Scott Manning Stevens

Scott Manning Stevens is a citizen of the Akwesasne Mohawk Nation and earned his Ph.D. in English from Harvard University. Dr. Stevens was the former Director of the D’Arcy McNickle Center for American Indian and Indigenous Studies at the Newberry Library in Chicago. He is currently the Director of the Native American and Indigenous Studies Program at Syracuse University. There he also teaches courses in the departments of English and Art History. During the academic year 2021-2022, he was a fellow at the Harvard Radcliffe Institute for Advanced Study. Stevens is the co-author of two books on Native American history and visual culture, Home Front: Daily Life in the Civil War North (U Chicago 2013) and Art of the American West (Yale UP, 2014).  Dr. Stevens is also a co-editor and contributor to the 2015 collection of essays Why You Can’t Teach United States History without American Indians. His recent book chapters and articles include: “From ‘Iroquois Cruelty’ to the Mohawk Warrior Society: Stereotyping and the Strategic Uses of a Reputation for Violence,” in Violence and Indigenous Communities: Confronting the Past, Engaging the Present (Northwestern UP, 2021) and “On Native American Erasure in the Classroom,” in Teaching Race in Perilous Times (SUNY Press, 2021).
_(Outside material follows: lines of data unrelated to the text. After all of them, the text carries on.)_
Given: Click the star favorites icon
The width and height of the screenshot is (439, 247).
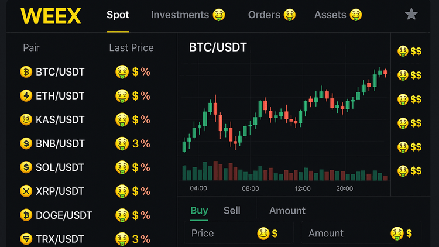Looking at the screenshot, I should coord(411,14).
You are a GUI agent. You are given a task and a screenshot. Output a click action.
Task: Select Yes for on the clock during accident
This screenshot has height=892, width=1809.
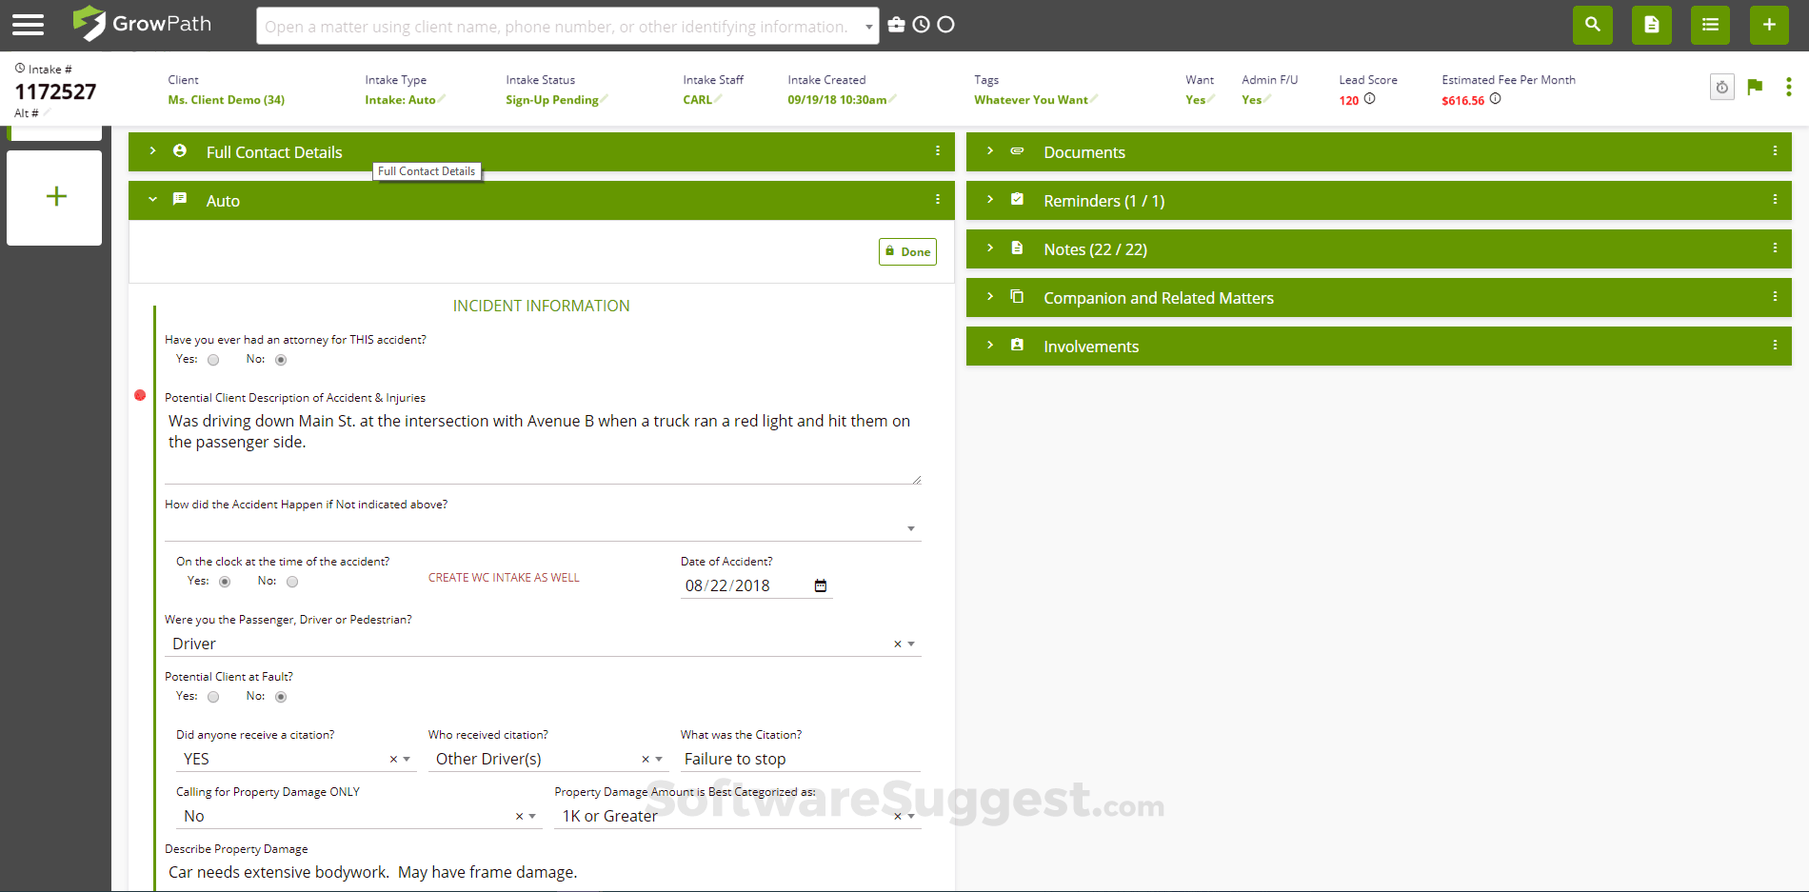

Stevens also serves or has served on advisory committees at the National Museum of the American Indian, the Smithsonian American Art Museum, and the New York Historical Society. In the past he has held fellowships from the Mellon Foundation, the Ford Foundation, and the National Endowment for the Humanities.

Leif Sorensen

Leif Sorensen is Professor of English at Colorado State University where he teaches courses in modern and contemporary multi-ethnic American literature and culture, speculative fiction, and theory. He is the author of Ethnic Modernism and the Making of US Literary Multiculturalism (Palgrave 2016). Recent work has appeared or is forthcoming in the Routledge Handbook to North American Indigenous Modernism, the Journal of Modern Periodical Studies, ASAP/JournalModernism/ModernityContemporary Literature, and MELUS. He is currently working on a monograph titled Worldbreaking: The Racial Politics of Speculative Worldbuilding.

Jace Weaver

Jace Weaver is the Franklin Professor of Native American Studies and the founding director of Institute of Native American Studies at the University of Georgia.  He is a leader in the field of Native American Studies and a founder and former president of the Native American and Indigenous Studies Association, the professional organization in the field. A recognized expert in Native literature and the author or editor of more than fifteen books, his most recent book is Restless Spirits, plays by William S. Yellow Robe, Jr. (SUNY Press, 2020).